*REQUIRED WORK*
1. Do these statements agree with the DTG printer thread? Answer yes or no for each, quoting the words of the thread that decide it.
(a) The Anajet owner prints on both light and dark garments.
(b) The Brother DTG541 owner has had the printer for more than two years.
(c) The person asking for recommendations already has a website.
2. How would the DTG printer thread go on after its final post? Write the next part.

*PASSAGE*
** Start **
# i'm thinking of buying a DTG printer, would like the best, any recommendation?



## nosdiVAD (Jun 28, 2009)

hi friends! i'm new here, i would like to buy a dtg printer and was thinking about the dtg viper and the anajet, but there seems to be so many uncertainties about these equipments and others, i'm still searching, need help. dont have a website as yet.


----------



## Sports4Less (Jun 15, 2009)

I like the Brother DTG541 so far. I have had it almost a year and use it a lot and have even taken it out a couple of times in the trailer and it still performs with no problems.


----------



## HMD10 (Feb 17, 2008)

T-JET is the way to go...Hands down


----------



## 23spiderman (Jun 26, 2008)

I have an Anajet, and haven't had any problems. I print on lights and darks with great results and tech support is readily available.


----------



## MotoskinGraphix (Apr 28, 2006)

Buy gold...the technology is flawless and it doesnt involve white ink.
** End **
*SOURCE MATERIAL*
** Start **
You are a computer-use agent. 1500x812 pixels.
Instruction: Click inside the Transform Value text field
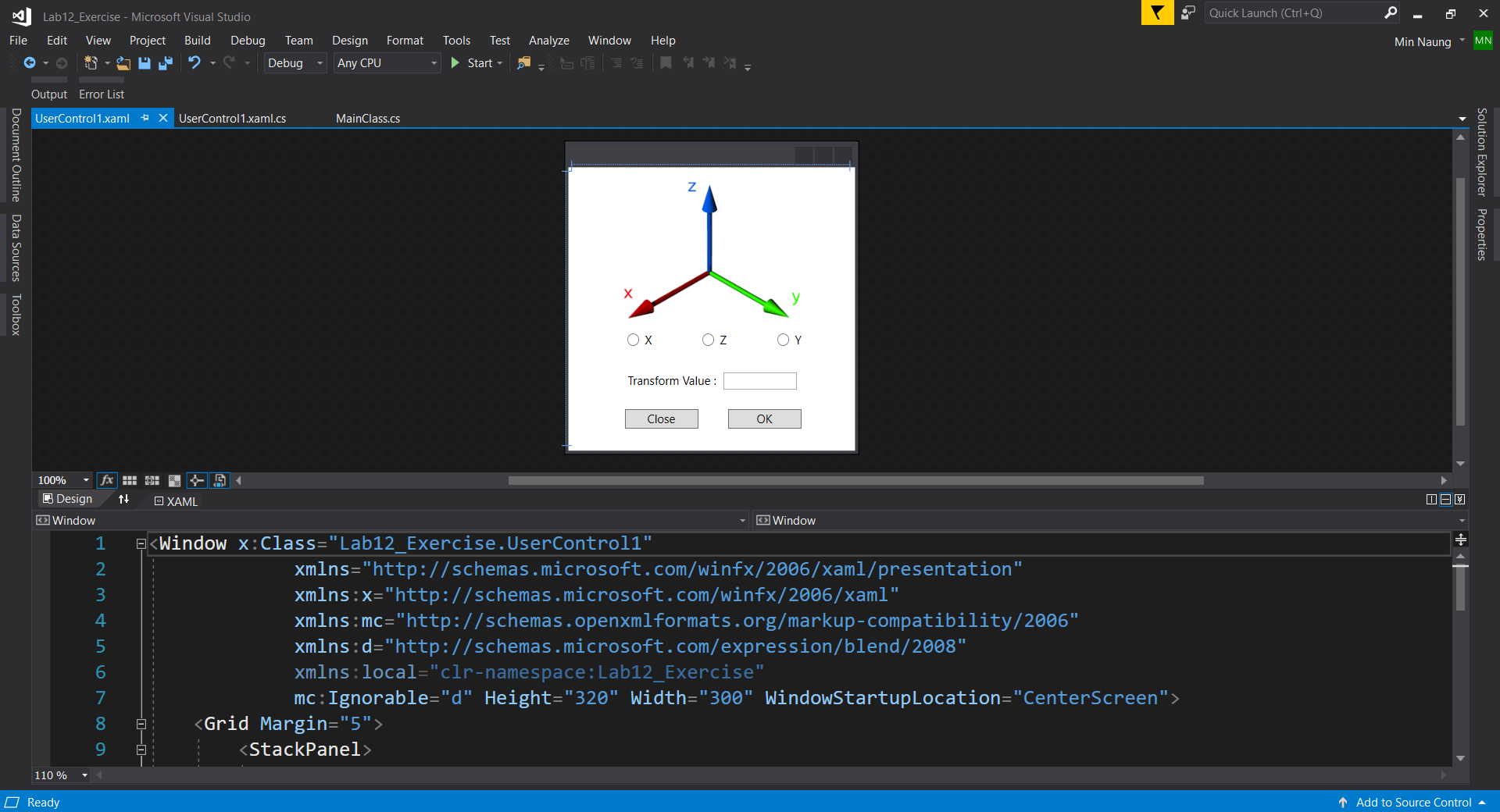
** End **
*ANSWERS BY TASK*
1.
(a) Yes: "I print on lights and darks with great results"
(b) No: "I have had it almost a year"
(c) No: "dont have a website as yet."

2.
----------



## mrbigjack50 (Jun 9, 2008)

I would got with a Viper over Anajet any day, look at Anajet section and see long line of complaints about it and than compare to DTG machine and see what you get for number...

If you want a machine that wont let you ever down get Brother


----------



## zoom_monster (Sep 20, 2006)

Before you decide on a printer, you may want to discus your business plan. Volume, expected costs, types of clients you plan to service, as well as the level of your understanding of this business, will have a big bering on how you proceed. I have an Anajet and it works great for what I do, but you need to tell us how you plan on using this. You will find, if you seach this forum, people unhappy with their printers no matter the brand. In most cases these were people who bought without knowing all the facts. Viper comes from a reputable company also, but you need to understand all capabilities and how they fit in with you business model.


----------



## vctradingcubao (Nov 15, 2006)

JMclothing said:


> T-JET is the way to go...Hands down


I thought US Screen is already closed?


----------



## nosdiVAD (Jun 28, 2009)

mrbigjack50 said:


> I would got with a Viper over Anajet any day, look at Anajet section and see long line of complaints about it and than compare to DTG machine and see what you get for number...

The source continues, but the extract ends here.